**Exercise material:**
########################################
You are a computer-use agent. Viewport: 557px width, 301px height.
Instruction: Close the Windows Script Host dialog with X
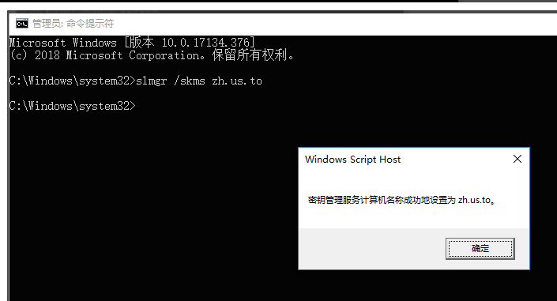(x=517, y=159)
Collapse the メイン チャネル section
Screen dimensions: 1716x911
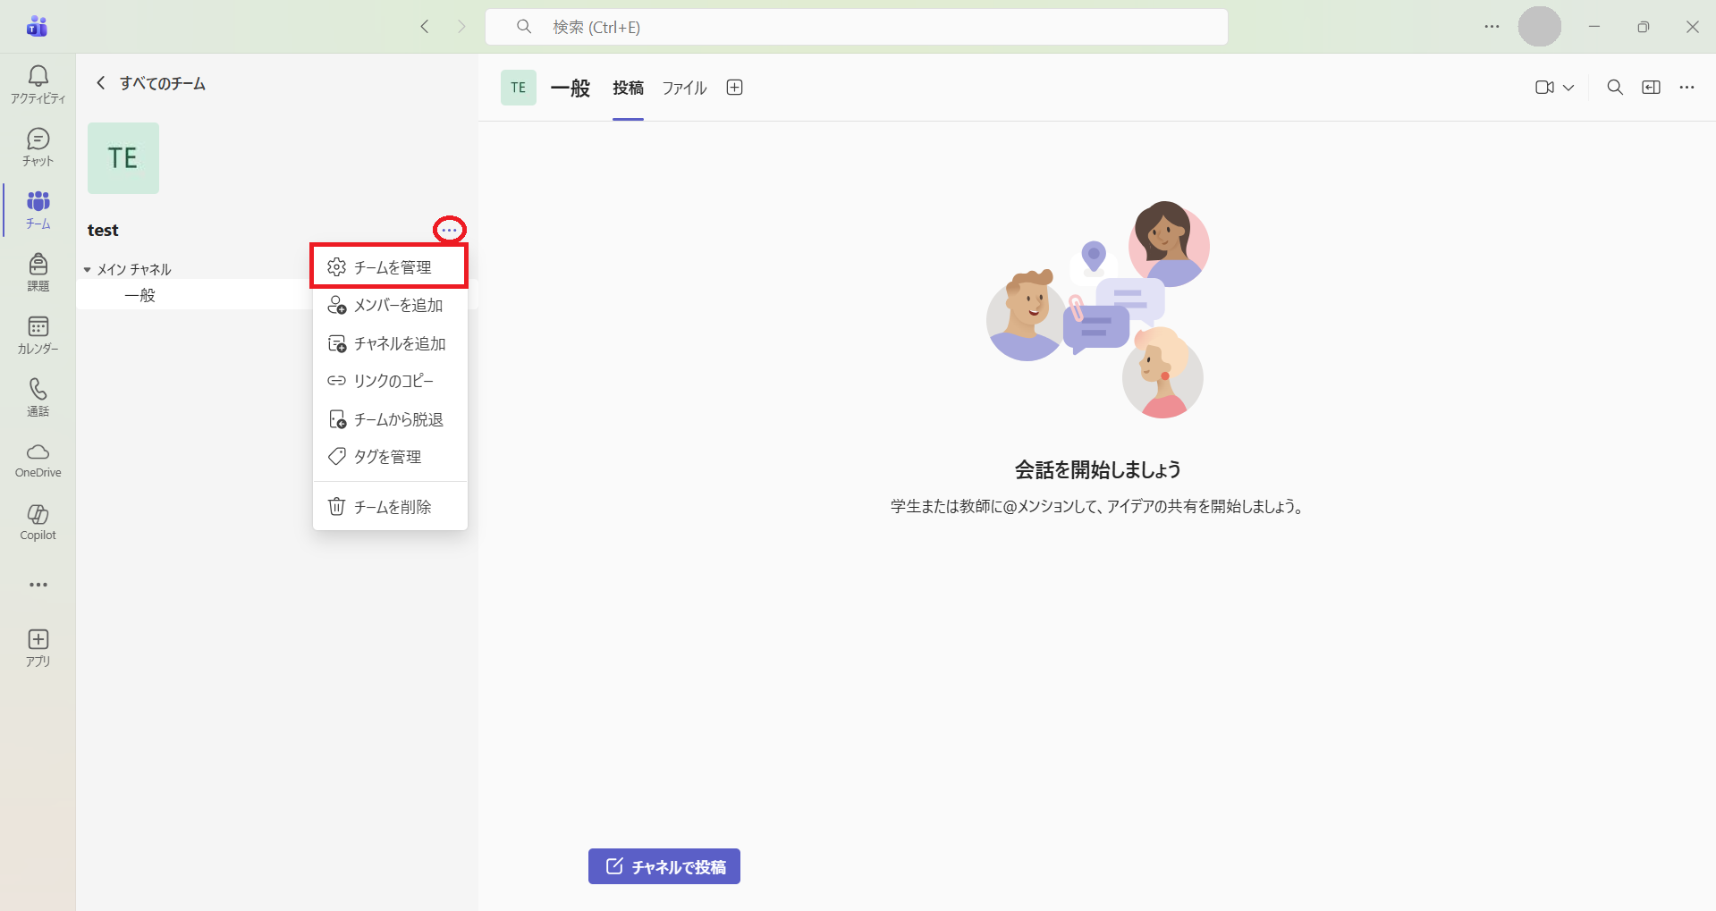(x=88, y=269)
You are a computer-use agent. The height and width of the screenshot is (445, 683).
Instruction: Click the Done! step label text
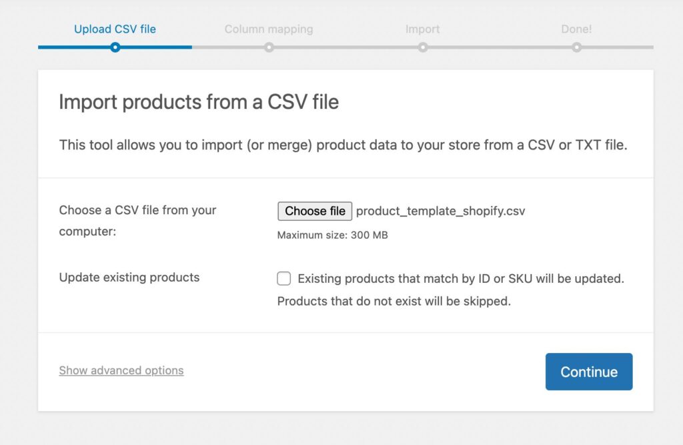coord(576,29)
########################################
**Problem details:** Nothing but the pictures may be dropped; output the records above exactly.

**Finished task:**
You are a computer-use agent. Viewport: 557px width, 301px height.
Instruction: Close the Windows Script Host dialog with X
(x=517, y=159)
Collapse the メイン チャネル section
Screen dimensions: 1716x911
(x=88, y=269)
You are a computer-use agent. The height and width of the screenshot is (445, 683).
Instruction: Click the Done! step label text
coord(576,29)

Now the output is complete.